Unnamed: 0,section_title,target
0,предстоять заниматься,0
1,ждать,0
2,знание система класс решение,0
3,предлагать,0
4,обязанность,0


Проанализировав первые 300 элементов датасета я выделил вот такие классы
section_title target<br>
0 чем предстоит заниматься/ключевые задачи<br>
1 требования/мы ждем от вас<br>
2 желательно<br>
3 что мы предлагаем/почему мы/общее описание команды/плюшки от компании<br>
4 условия работы<br>
5 текущий стек<br>

In [7]:
df_train = pd.read_csv('train_dataset_201.csv', index_col=0)
df_train.head()

Unnamed: 0,section_title,target
127,системный администратор предстоять,0
240,ключевой навык,1
145,владеть работать,1
103,наш условие,4
185,ждеть,1


In [8]:
df_train_numpy = df_train.to_numpy()
x = df_train_numpy[:, 0]
y = df_train_numpy[:, 1].astype('int')
counts = np.bincount(y)
print('Most common class has {} of {} total elements. So baseline is {}%'.format(np.max(counts), np.sum(counts), round(np.max(counts)/ np.sum(counts) * 100, 2)))
x_train,x_test,y_train,y_test = train_test_split(x, y, test_size=0.2, random_state=2020)

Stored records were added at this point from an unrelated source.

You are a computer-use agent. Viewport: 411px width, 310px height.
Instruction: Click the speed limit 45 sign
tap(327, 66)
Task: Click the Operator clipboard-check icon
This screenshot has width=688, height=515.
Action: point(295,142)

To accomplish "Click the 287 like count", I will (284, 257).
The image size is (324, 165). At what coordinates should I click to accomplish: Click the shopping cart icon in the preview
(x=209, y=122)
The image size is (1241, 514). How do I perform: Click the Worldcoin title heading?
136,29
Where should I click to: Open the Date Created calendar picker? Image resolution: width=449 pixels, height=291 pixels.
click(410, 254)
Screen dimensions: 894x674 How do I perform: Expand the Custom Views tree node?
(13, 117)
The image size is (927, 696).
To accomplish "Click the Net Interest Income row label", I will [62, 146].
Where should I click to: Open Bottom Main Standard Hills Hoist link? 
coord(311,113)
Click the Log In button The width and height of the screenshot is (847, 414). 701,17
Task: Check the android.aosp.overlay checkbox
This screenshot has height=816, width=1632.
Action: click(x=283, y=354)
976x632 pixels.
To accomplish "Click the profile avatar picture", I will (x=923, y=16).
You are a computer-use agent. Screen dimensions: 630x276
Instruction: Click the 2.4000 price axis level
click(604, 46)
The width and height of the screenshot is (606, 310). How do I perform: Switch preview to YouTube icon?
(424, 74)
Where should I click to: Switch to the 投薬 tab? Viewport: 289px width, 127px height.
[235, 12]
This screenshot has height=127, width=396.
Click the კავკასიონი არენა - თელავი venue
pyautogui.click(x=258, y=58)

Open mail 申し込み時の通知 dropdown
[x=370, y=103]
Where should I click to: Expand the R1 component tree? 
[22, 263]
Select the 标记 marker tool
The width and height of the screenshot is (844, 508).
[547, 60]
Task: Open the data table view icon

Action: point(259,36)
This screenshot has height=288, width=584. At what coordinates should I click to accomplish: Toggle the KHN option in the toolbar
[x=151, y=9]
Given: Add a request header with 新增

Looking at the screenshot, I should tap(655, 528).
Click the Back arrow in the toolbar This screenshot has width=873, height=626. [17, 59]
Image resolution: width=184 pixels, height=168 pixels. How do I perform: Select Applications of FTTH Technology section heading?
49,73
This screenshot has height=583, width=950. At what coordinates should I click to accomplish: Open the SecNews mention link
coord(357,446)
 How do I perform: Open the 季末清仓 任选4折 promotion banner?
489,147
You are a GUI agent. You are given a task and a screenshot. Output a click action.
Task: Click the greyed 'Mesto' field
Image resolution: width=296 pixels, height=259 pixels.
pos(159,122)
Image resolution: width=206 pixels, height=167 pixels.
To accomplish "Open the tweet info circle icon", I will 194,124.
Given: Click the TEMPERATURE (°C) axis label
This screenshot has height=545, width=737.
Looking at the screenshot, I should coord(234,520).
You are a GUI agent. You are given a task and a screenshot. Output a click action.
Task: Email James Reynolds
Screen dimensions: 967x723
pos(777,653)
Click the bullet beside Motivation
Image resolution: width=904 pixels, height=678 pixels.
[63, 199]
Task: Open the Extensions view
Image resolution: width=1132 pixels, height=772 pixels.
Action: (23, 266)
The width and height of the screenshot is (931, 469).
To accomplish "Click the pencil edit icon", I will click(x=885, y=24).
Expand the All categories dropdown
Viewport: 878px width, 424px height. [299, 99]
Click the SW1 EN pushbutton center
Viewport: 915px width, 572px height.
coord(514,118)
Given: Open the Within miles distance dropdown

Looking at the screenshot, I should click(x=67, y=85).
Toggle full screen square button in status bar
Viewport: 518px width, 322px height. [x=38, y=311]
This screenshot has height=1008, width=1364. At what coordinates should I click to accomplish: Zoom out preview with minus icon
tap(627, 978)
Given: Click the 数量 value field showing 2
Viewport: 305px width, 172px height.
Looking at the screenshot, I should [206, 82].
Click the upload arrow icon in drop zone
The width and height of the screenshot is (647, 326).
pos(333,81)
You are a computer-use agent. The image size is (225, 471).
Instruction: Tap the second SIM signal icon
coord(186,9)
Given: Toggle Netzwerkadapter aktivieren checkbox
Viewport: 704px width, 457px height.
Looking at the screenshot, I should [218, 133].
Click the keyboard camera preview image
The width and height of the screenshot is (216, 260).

Most common class has 77 of 201 total elements. So baseline is 38.31%


In [10]:
pipe = Pipeline([('vect', CountVectorizer()),
                 ('tfidf', TfidfTransformer()),
                 ('model', KNeighborsClassifier(n_neighbors = 6,weights = 'distance',algorithm = 'brute'))])

model_knn = pipe.fit(x_train, y_train)
prediction = model_knn.predict(x_test)
print("KNN accuracy: {}%".format(round(accuracy_score(y_test, prediction)*100,2)))

KNN accuracy: 75.61%


In [11]:
from sklearn.model_selection import cross_val_score
scores = cross_val_score(model_knn, x_train, y_train, cv=5)
print("NKK Cross-Validation accuracy: %0.2f (+/- %0.2f)" % (scores.mean(), scores.std() * 2))

NKK Cross-Validation accuracy: 0.78 (+/- 0.09)




In [13]:
df_full_filled = df.copy().dropna()
df_full_filled_numpy = df_full_filled.to_numpy()
full_prediction = model_knn.predict(df_full_filled_numpy[:, 2])
df_full_filled['target'] = full_prediction
print('{}/{} rows remained in dataset, others were deleted because of NaNs'.format(len(df_full_filled), len(df)))

5289/5926 rows remained in dataset, others were deleted because of NaNs


In [14]:
df_full_filled.to_csv('vacancies_parsed_sections_filled.csv')